# ESB - all appliances off, meter still turning?



## Mel (30 Mar 2009)

I carried out this experiment a few months ago, but the earth hour on saturday reminded me that I never followed it up. 

I switched off every light, appliance and socket in the house - everything - in an attempt to see what the biggest draw on esb might be. 
When everything was off, the meter was still revolving -  slowly admittedly, but electricity was still being drawn from somewhere...

I'm stumped as to what it might be, any ideas?
One theory is water being pumped to the attic, I grew up in a house with a private water supply and we were always beign warned by our parents about using too much water and causing the pump to run - is there something similar in a townhouse with public supply?


----------



## jhegarty (30 Mar 2009)

Try turning off the fuses one by one to narrow down which circuit is using the power.


----------



## PGD1 (30 Mar 2009)

alarm? wired smoke detectors?


----------



## vandriver (30 Mar 2009)

Central heating timer?


----------



## Mel (30 Mar 2009)

I don't have wired alarm or smoke detector, I think I turned off the central heating timer, but I'll check again. 
How do I turn off the fuses? Just flip down the switches on the board?


----------



## jhegarty (30 Mar 2009)

Mel said:


> I don't have wired alarm or smoke detector, I think I turned off the central heating timer, but I'll check again.
> How do I turn off the fuses? Just flip down the switches on the board?




Yes.


----------



## niceoneted (30 Mar 2009)

Fridge, clock on cooker if pilot light not switched off.


----------



## justsally (30 Mar 2009)

Freezer!!!! don't forget to switch it back on!

▸ **DATA BLOCK**:

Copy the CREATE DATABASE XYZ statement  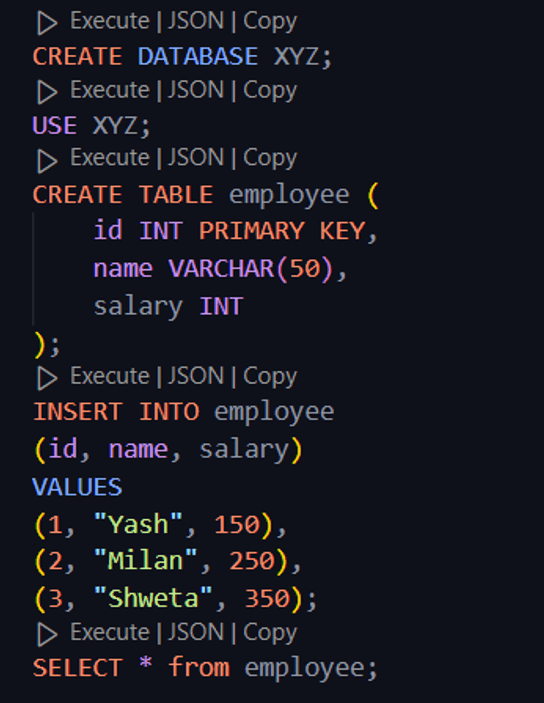coord(270,22)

▸ **INSTRUCTIONS**:
(1) From the forum thread about the electricity meter, copy the passage between "I switched off" and "using the power.", inclusive.
(2) Extend the forum thread about the electricity meter that keeps turning with every appliance switched off, beginning after its final post.

▸ **ANSWERS TO THE PROBLEMS**:
(1)
I switched off every light, appliance and socket in the house - everything - in an attempt to see what the biggest draw on esb might be. 
When everything was off, the meter was still revolving -  slowly admittedly, but electricity was still being drawn from somewhere...

I'm stumped as to what it might be, any ideas?
One theory is water being pumped to the attic, I grew up in a house with a private water supply and we were always beign warned by our parents about using too much water and causing the pump to run - is there something similar in a townhouse with public supply?


----------



## jhegarty (30 Mar 2009)

Try turning off the fuses one by one to narrow down which circuit is using the power.

(2)
all standby switches -  microwave clock, hi-fi,  

outdoor security lights


----------



## Chocks away (30 Mar 2009)

Land line cradle chargers.


----------



## Celtwytch (30 Mar 2009)

You would probably need to unplug every single thing rather than just switching it off - I think a tiny amount of power still gets drawn if there is a plug in the socket.


----------



## SparkRite (30 Mar 2009)

One thing a lot of people forget is the hall door bell transformer.

The best thing to do is remove/switch the main fuse (normally 63A) at the board and then see if the meter wheel is still revolving.


----------



## sydthebeat (30 Mar 2009)

sparkrite said:


> one thing a lot of people forget is the hall door bell transformer.
> 
> *the best thing to do is remove/switch the main fuse (normally 63a) at the board and then see if the meter wheel is still revolving*.



+1


----------



## Mr Magoo (30 Mar 2009)

SparkRite said:


> The best thing to do is remove/switch the main fuse (normally 63A) at the board and then see if the meter wheel is still revolving.


that will certainly do it - but check if there's an esb seal on it, breaking the seal might not be the best idea.
There should be one main fuse or switch inside the house that shuts off everything.


----------



## Leo (31 Mar 2009)

Mr Magoo said:


> that will certainly do it - but check if there's an esb seal on it, breaking the seal might not be the best idea.
> There should be one main fuse or switch inside the house that shuts off everything.


 
There should never be a seal on a fuse!!!


----------



## Mr Magoo (31 Mar 2009)

Leo said:


> There should never be a seal on a fuse!!!


yes but there is on mine in any case. it's a 60A. so if it blows you have to call the esb!


----------



## Fnergg (31 Mar 2009)

Under no circumstances should you interfere with the ESB main fuse. Do not break the seal, do not remove it. 

Regards,

Fnergg


----------



## Mpsox (31 Mar 2009)

I read an article recently that said if you switch off things plugged into an extension lead, there will still be a small power usage into the extension lead, unless you actually plug the extension lead out


----------



## Mr Magoo (1 Apr 2009)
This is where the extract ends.